I must admit I was expecting a little bit more of an intelligent attack, but I suppose when you run out of facts to support yourself then personal attacks are all you have left.

I could at this point get angry and make it my mission to ensure everyone involved in the International School of Gemology and the YourGemology website reads this thread and finds out what has happend, but I have no interest in being vindictive or looking for revenge. Robert's comments are so laughable that there's hardly any point trying to reply in any kind of sane way. I'm sure that it will backfire for him as more of his students read that message and come looking here to see what's going on.

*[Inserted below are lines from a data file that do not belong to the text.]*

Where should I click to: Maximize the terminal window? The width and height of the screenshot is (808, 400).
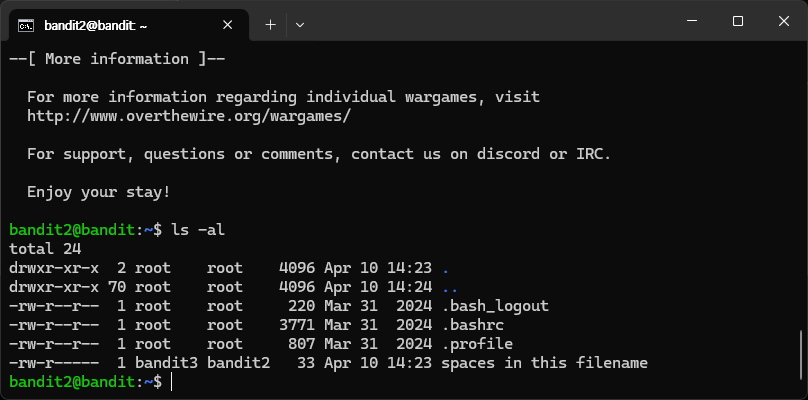click(738, 21)
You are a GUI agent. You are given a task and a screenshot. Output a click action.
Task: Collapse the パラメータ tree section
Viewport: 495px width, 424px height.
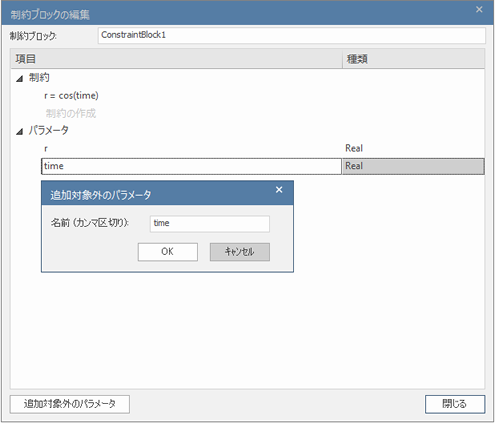[x=20, y=131]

2nd May 2007 22:19 UTCEverett Harrington Expert

one word.....WOW!!


2nd May 2007 22:28 UTCAlain van Acker


I think that was uncalled for. If you need professional help on topics that puzzle you, come here and they will help you with it.

Jolyon does understand the true meaning of open community.

p.s.: James deleted the post again, you can read it at

2nd May 2007 22:35 UTCBarry Flannery Expert

I guess that I fall under the ''Wannabe standing behind an old fart'' category so he has personally attacked me and pretty much every other wannabe and old fart we have on MinDat...!

I personally will back you on any retaliation that you might see fit Jolyon if you feel it is merited.

I would not be too angry if Robert had called me a ''wannabee'' but the fact that he said it about everyone on MinDat some of which are the worlds leading scientists in their respective fields truly hurts me.


P.S. Alain, didn't Robert accuse you about using inuendo or sexual comments on the forum? Robert does not seem to be too afraid of doing the same...! Such a hypocritic fool...!

2nd May 2007 22:43 UTCJolyon Ralph Founder

I've no interest in retaliation. I would much rather spend my time and energies on something productive.


2nd May 2007 22:50 UTCJolyon Ralph Founder

It appears that Robert has taken down his latest attack.


2nd May 2007 22:54 UTCAlain van Acker

You can read it at

2nd May 2007 23:35 UTCSophia Shultz

Gosh golly gee, I must be the cutest old fart I've ever seen!!